A few seconds later, however, the other Romney returned. As he was making his way out of the staging area, a "sixtysomething" snowbird from Minnesota named Russ Sylvester sidled over and extended his hand. Romney shook it. But when Sylvester, who had waited through multiple post-rally interviews for face-time with the candidate, posed a quick question-- "Governor, do you have a moment?"--Romney flashed him a suspicious look. "Well, I just have to finish up..." he said, trailing off and turning around, aimlessly, looking for a nonexistent microphone to unhook from his belt. I got the sense that Romney was hoping Sylvester would disappear--which is, in a way, understandable, considering that he could be forced to, like, answer a disagreeable question (there was, after all, a gentleman parked outside the hangar with a giant sign that read "Make the Rich Angry. Vote John McCain.")
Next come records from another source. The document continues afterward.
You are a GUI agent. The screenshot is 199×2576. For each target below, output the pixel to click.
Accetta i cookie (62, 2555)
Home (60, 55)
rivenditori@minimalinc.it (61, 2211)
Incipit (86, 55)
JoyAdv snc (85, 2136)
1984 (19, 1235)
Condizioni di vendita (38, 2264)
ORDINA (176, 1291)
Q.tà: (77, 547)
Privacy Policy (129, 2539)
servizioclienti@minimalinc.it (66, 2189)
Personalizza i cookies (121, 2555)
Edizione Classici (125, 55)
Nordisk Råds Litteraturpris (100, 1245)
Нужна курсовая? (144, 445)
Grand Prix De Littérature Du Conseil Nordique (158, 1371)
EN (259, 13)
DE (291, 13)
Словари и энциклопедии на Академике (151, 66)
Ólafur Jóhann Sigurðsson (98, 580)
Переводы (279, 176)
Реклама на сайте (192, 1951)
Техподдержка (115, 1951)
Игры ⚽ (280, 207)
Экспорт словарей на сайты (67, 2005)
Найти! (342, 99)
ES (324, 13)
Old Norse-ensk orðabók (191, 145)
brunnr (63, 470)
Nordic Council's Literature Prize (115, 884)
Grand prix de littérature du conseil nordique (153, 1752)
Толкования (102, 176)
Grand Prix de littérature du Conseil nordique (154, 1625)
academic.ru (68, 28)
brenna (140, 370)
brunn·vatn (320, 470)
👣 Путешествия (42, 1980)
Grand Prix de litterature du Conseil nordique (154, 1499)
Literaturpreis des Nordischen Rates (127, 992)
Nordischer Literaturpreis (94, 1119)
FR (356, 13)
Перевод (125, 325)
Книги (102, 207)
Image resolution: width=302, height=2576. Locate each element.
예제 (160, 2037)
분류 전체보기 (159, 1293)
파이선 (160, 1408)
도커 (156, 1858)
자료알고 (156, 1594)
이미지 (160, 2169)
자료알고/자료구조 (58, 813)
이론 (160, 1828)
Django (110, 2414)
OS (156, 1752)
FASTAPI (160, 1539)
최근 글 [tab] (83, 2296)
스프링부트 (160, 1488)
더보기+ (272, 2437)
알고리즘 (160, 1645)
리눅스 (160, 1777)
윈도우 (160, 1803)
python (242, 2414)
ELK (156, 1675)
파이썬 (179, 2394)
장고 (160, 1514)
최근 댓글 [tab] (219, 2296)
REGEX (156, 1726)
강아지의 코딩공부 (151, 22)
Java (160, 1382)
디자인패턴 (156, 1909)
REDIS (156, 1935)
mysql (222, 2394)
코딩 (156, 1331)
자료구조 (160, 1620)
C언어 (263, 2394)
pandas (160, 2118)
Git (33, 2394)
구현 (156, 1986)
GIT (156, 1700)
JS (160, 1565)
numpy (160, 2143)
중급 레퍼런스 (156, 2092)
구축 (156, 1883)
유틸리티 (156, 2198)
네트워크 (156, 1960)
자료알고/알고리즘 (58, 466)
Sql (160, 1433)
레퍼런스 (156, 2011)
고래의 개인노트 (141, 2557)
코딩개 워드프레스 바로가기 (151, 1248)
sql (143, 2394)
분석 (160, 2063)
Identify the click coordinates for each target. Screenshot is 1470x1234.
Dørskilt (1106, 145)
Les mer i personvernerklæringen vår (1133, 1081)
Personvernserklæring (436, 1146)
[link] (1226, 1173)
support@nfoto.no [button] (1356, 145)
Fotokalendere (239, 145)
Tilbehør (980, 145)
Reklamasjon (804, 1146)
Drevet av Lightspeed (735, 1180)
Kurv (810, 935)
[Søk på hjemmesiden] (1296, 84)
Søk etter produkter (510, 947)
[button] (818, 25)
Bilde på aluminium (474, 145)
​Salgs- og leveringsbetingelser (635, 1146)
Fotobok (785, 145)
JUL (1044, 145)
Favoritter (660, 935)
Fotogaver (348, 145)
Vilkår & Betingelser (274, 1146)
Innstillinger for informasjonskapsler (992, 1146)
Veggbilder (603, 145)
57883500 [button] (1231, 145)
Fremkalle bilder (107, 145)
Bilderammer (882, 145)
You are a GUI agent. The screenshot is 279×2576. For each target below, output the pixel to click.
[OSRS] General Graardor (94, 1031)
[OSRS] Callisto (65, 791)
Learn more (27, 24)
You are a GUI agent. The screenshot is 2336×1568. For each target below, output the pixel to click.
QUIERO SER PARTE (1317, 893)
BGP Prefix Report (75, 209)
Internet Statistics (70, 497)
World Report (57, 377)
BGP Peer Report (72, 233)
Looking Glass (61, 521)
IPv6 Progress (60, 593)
But when Romney turned around, Sylvester was still there. The man started again to speak, but Romney lifted a finger to his lips and motioned to Ann, who was now in the middle of her interview with Mika. "Have to be quiet," he whispered, brushing past Sylvester to sign a few autographs. "Is he coming back?" Sylvester asked me. I shrugged. A typical retiree, khaki golf jacket and all, he shuffled slowly behind Romney for a few steps, and even tapped him on the shoulder. No response. Fifteen seconds later, Mitt was out the door.
"What did you want to ask? I said to Sylvester.
"Well, I was going to tell him I've been a national delegate three times. Once for Ronald Reagan and twice for George Bush, Sr. And I wanted to get a good picture with him 'cause I'd like to run for national delegate supporting him."
"He didn't know that," added Sylvester's wife, Lemay.
"And I didn't get a chance to tell him."
"Kind of moved quickly, huh?" I asked.
"He did," said Sylvester, nodding. "It's unfortunate."